Why ZFS and not Ceph?
Ceph is a... software-defined storage platform that provides object storage, block storage, and file storage built on a common distributed cluster foundation.
- Wikipedia
ZFS is old, boring, performant with single node architectures and is widely used everywhere.
This is really good, if you do not value live replication. Unlike Ceph, ZFS only supports push/pull based replication, relying on middleware to sync two nodes one way.
Ceph is pooled storage meaning data is striped across multiple Ceph nodes. Ceph nodes in quorum co-ordinate and write over network. This allows data to be shared across multiple compute nodes unlike traditional RAID or ZFS and an entire data center can all work together to provide storage while accessing that same storage.
This means;
- You need alot of network capacity (at least 10gig networking) to allow writes to happen quickly over the network
- Your data plane needs to be quick and handle alot of IO as writes/reads happen across multiple nodes very frequently to keep all nodes in sync
- You need multiple nodes to benefit from pooled storage and all need to maintain quorum (>50% active)

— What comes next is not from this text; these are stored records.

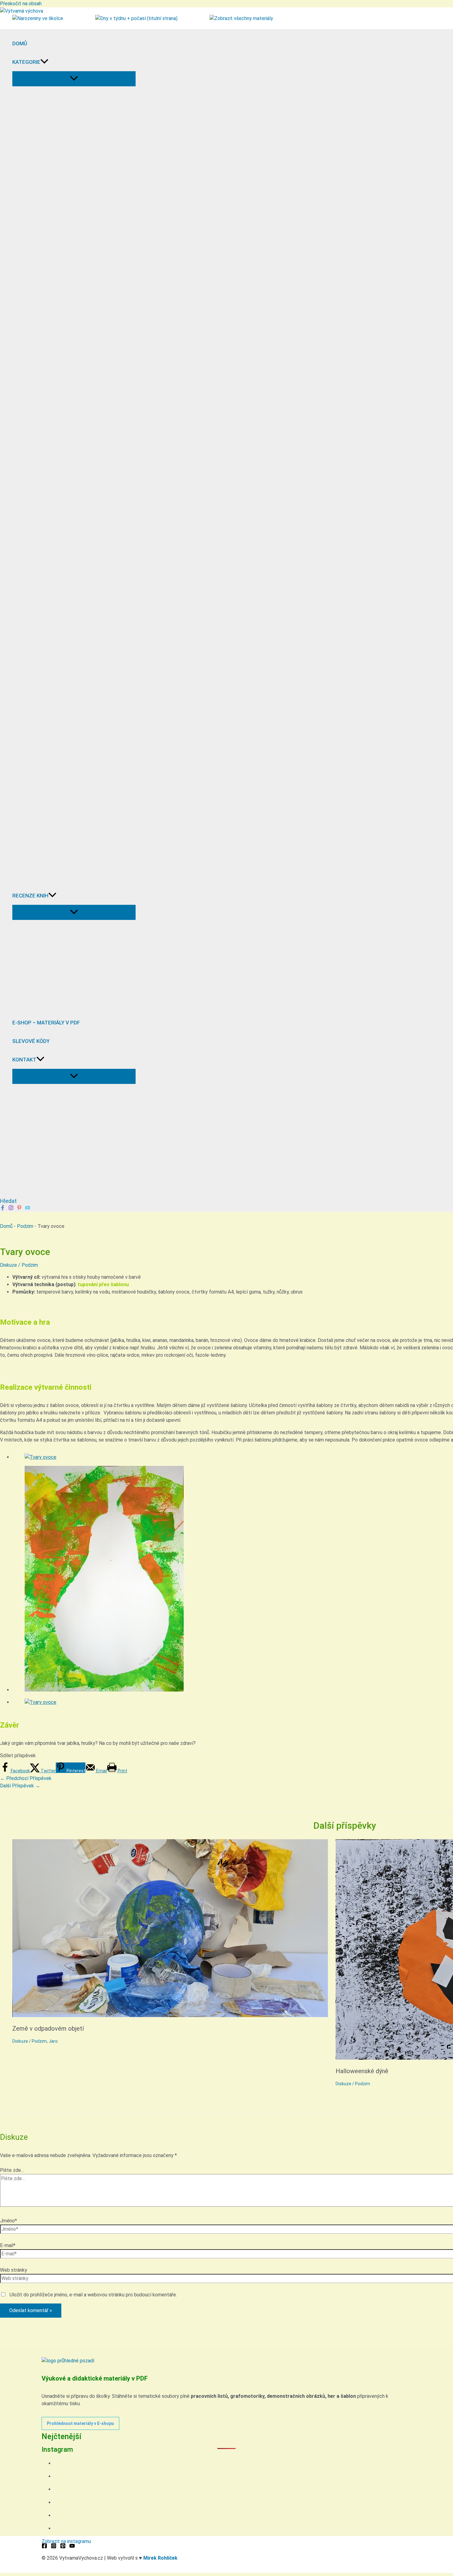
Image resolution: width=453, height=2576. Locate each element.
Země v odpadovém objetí (48, 2028)
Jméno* (8, 2221)
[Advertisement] (68, 1151)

- Because data can be written across multiple nodes in ceph, you can redundancy built in and you can survive certain nodes going down if you are in quorum
- You can also read the same data from multiple nodes as well which means you can move an exact workload from one node to another instantaneously unlike ZFS where you might have some difference between nodes as you manually trigger replication.
I am not a data center and do not need pooled storage. If a node goes down, I can migrate a container from one node to another.
Building 3 compute nodes means alot of money for little gain. ZFS is enough and keeps things simple and reliable.
Changelog
- 28/04/2026 - Initial Version